> _Work order_
Wherever "will" appears in a line of the listing, that line should be returned.

-------- The records --------

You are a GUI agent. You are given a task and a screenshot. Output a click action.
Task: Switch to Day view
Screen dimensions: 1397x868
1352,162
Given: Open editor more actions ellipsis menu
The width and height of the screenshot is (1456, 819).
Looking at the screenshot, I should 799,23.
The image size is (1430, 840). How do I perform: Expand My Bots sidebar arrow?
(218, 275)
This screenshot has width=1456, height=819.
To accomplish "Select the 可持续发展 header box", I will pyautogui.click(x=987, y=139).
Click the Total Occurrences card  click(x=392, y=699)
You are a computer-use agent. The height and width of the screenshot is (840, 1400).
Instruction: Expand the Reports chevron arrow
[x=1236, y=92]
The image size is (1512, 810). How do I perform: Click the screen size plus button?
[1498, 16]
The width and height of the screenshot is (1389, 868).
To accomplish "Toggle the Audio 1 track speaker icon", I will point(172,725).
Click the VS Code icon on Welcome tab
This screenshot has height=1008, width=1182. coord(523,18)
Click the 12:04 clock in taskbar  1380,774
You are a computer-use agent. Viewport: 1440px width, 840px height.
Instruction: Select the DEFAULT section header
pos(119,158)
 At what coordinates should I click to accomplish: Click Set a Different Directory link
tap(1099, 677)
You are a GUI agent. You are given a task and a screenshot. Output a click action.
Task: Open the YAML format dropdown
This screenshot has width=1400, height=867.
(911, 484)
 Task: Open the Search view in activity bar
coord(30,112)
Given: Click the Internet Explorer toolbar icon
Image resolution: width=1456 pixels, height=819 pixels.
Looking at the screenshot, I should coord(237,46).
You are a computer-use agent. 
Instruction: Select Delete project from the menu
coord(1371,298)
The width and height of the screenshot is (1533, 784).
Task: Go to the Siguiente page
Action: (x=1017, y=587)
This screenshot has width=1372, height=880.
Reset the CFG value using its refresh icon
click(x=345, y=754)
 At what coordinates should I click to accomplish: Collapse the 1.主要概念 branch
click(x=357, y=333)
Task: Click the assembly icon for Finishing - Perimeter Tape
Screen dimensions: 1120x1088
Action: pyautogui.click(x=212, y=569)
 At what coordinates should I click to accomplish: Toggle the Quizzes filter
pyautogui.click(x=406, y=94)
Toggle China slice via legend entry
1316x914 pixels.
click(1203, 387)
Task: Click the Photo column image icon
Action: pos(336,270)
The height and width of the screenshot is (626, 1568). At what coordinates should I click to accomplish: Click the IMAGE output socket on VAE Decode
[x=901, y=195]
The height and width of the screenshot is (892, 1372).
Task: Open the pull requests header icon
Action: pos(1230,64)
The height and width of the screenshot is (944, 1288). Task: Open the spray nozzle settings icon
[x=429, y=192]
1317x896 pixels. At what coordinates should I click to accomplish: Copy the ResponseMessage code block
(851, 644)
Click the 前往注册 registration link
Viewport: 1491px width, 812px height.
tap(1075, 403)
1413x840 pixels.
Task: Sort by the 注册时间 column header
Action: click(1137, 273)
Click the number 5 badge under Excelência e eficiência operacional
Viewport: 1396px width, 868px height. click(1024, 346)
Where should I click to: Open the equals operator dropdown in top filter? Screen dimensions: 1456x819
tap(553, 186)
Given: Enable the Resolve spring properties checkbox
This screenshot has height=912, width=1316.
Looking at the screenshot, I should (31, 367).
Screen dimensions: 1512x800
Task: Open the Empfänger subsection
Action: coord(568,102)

--------

> _Answer to the problem_
To accomplish "Select the 可持续发展 header box", I will pyautogui.click(x=987, y=139).
To accomplish "Toggle the Audio 1 track speaker icon", I will point(172,725).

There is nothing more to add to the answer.